• _Texto extraído_
*-*-*
Pouco sobra hoje deste Convento que, no ano de 1553 acolheu a «madre soror Anna do Espírito Santo, natural do Funchal» que «veio dar começo à casa» que viria a ser muito protegida pela Rainha viúva [de D. João III] D. Catarina, que «quando residiu n'esta villa por causa da peste, (naturalmente a de 1569), visitava-a diariamente, e projectava edificar uma enfermaria e dilatar mais as officinas». Também por esses anos, seu filho, o Rei D. Sebastião, de igual modo muito afeiçoado à vila de Alenquer, «deu ao convento uma propriedade vizinha que se chamava a Freiria por ter pertencido aos Freires de Cristo, e a mercê foi depois confirmada pelo cardeal rei D. Henrique», sendo curioso que a memória colectiva local ainda guarda hoje esse topónimo Freiria que corresponde a quintais e casas que se situam entre S. Pedro e S. Francisco. 
Consultando as memórias paroquiais de 1753, Inquérito às Paróquias ordenado pelo Marquês de Pombal pós-terramoto, verificamos que este Convento sofreu sérios danos com o Terramoto de 1755. Sobre isso escreveu o prior de S. Pedro, Pedro da Sylveira:
«A [igreja] de Sam Françisco, e parte dos dormitorios do convento tambem ficaram quazi destruidos, a do mosteiro das freyras [o de que falamos] tambem com perigo prinçipalmente no coro, e os dormitorios ameasando grave ruina(...)».
*-*-*
• _Dados fornecidos_
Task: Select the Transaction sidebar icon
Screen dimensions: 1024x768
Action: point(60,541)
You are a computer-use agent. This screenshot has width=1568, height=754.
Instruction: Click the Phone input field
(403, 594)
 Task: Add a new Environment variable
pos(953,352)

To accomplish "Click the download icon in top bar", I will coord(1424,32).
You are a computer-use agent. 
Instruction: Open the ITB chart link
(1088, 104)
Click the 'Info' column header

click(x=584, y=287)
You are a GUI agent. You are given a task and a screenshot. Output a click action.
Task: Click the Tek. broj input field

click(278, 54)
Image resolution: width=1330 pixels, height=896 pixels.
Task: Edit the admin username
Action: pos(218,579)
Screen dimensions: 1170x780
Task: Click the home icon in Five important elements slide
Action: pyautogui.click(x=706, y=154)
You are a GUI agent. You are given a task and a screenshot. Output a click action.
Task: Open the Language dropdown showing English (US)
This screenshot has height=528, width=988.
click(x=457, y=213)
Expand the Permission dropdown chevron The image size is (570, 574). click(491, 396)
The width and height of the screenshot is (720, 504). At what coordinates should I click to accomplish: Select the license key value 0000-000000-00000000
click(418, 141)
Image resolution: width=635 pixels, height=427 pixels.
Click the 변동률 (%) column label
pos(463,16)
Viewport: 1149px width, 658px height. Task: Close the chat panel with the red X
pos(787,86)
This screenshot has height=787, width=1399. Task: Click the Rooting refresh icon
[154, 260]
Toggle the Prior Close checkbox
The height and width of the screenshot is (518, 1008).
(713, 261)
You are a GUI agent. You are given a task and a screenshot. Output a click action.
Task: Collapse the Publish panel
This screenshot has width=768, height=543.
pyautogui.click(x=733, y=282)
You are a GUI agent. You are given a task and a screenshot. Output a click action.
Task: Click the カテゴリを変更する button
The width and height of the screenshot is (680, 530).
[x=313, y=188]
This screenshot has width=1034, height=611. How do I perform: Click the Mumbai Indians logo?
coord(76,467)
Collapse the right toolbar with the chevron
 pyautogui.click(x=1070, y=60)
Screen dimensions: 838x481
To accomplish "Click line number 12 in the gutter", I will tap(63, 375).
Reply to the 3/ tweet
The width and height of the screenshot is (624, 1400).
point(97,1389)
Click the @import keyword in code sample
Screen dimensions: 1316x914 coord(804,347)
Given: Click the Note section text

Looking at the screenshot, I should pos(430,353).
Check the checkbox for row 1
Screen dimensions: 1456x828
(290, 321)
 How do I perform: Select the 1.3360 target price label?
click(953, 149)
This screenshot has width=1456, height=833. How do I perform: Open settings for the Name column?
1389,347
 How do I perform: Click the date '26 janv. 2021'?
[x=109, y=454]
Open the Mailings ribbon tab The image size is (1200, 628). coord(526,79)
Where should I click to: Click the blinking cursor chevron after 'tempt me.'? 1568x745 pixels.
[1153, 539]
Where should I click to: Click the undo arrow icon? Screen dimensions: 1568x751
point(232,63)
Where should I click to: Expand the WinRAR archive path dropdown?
*-*-*
• _Objetivo do exercício_
Responda, com base no texto extraído:
(a) Em que ano o convento acolheu a «madre soror Anna do Espírito Santo»?
(b) Que propriedade vizinha o Rei D. Sebastião deu ao convento?
(c) Quem era o prior de S. Pedro que escreveu sobre os danos do terramoto?

• _A resposta_
(a) Em 1553.
(b) A propriedade chamada Freiria.
(c) Pedro da Sylveira.